Stored items from a collection:

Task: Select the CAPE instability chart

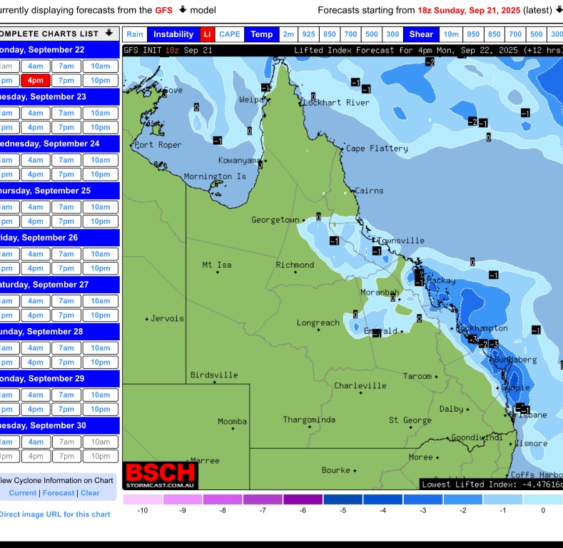Action: pyautogui.click(x=230, y=34)
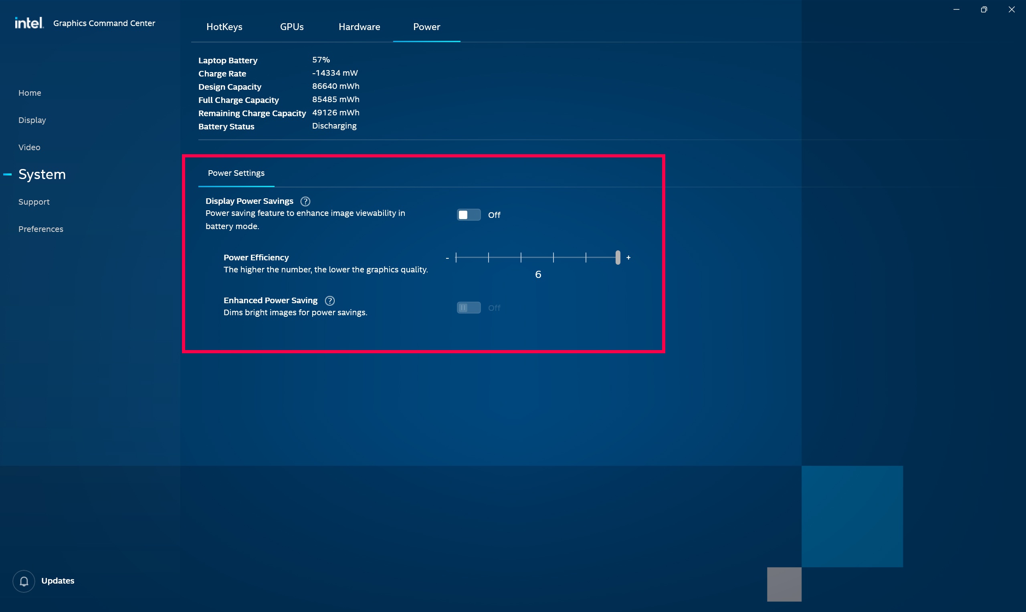Click help icon next to Display Power Savings

click(x=305, y=201)
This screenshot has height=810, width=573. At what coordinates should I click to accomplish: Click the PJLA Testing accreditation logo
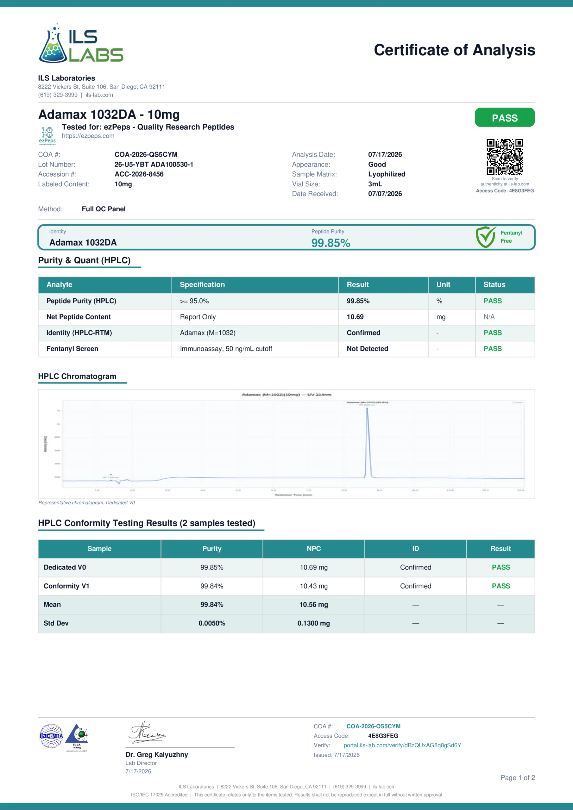click(77, 738)
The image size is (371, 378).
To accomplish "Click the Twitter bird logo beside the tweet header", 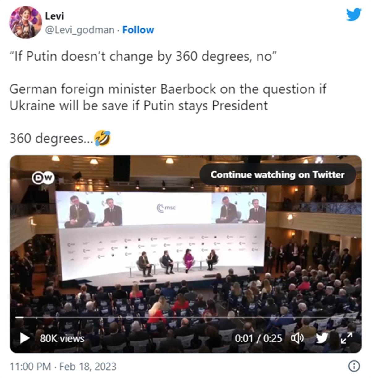I will [x=353, y=15].
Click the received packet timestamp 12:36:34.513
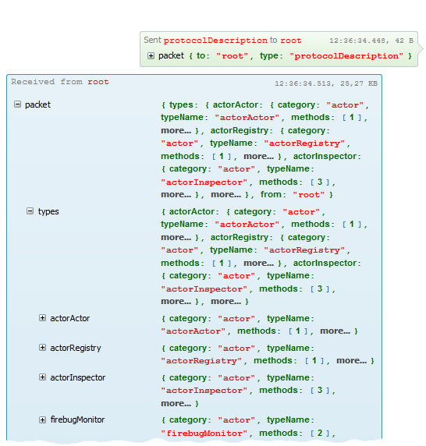 click(x=303, y=83)
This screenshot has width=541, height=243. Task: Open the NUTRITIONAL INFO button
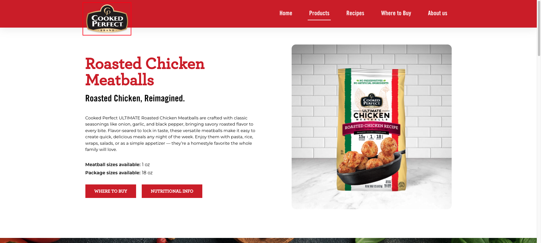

▶ Problem requirements: Reproduce the material verbatim, from the line containing "Click the received" down through the end of the material, omitting the pictures.

▶ Output for this exercise:
Click the received packet timestamp 12:36:34.513
 click(x=303, y=83)
This screenshot has width=541, height=243. Task: Open the NUTRITIONAL INFO button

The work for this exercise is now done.